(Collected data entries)
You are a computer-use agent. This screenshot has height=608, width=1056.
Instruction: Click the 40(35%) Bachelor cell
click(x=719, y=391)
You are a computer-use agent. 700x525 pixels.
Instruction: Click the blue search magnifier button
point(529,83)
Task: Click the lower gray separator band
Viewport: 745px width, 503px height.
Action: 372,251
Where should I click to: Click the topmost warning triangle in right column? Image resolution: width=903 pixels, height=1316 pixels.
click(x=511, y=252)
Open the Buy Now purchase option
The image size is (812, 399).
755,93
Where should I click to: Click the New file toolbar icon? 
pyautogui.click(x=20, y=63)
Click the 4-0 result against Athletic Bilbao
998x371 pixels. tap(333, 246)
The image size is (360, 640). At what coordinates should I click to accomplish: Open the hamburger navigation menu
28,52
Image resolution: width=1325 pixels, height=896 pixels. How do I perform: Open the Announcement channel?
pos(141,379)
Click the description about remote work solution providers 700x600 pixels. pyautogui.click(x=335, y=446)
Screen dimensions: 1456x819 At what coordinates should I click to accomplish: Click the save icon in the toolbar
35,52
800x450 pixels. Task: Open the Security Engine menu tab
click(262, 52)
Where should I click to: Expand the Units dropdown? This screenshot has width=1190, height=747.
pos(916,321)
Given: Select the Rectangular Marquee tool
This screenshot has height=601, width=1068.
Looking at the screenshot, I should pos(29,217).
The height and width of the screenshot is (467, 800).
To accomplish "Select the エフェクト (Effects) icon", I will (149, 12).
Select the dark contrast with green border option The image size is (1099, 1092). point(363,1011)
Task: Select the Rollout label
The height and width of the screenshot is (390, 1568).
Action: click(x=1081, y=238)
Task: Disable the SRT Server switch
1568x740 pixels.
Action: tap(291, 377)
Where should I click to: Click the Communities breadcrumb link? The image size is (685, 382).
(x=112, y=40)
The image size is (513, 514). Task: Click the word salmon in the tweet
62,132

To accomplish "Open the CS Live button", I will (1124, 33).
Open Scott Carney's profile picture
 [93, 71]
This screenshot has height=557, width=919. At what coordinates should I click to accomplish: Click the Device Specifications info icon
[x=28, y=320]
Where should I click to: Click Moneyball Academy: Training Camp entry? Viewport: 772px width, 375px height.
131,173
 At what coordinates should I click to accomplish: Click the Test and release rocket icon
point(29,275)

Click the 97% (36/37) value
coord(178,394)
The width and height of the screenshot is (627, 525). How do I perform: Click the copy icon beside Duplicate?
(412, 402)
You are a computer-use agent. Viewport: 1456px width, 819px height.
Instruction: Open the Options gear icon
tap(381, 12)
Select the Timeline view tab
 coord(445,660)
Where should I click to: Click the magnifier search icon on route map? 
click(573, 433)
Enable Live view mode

[SET EXERCISE]
Rewrite the data starting at the line containing "Open Scott Carney's profile picture" and ending at the final line, requests included. Raise every coordinate in the answers by 22.

[OUTPUT OF THE EXERCISE]
Open Scott Carney's profile picture
 [115, 93]
This screenshot has height=557, width=919. At what coordinates should I click to accomplish: Click the Device Specifications info icon
[x=50, y=342]
Where should I click to: Click Moneyball Academy: Training Camp entry? Viewport: 772px width, 375px height.
153,195
 At what coordinates should I click to accomplish: Click the Test and release rocket icon
point(51,297)

Click the 97% (36/37) value
coord(200,416)
The width and height of the screenshot is (627, 525). How do I perform: Click the copy icon beside Duplicate?
(434, 424)
You are a computer-use agent. Viewport: 1456px width, 819px height.
Instruction: Open the Options gear icon
tap(403, 34)
Select the Timeline view tab
 coord(467,682)
Where should I click to: Click the magnifier search icon on route map? 
click(595, 455)
Enable Live view mode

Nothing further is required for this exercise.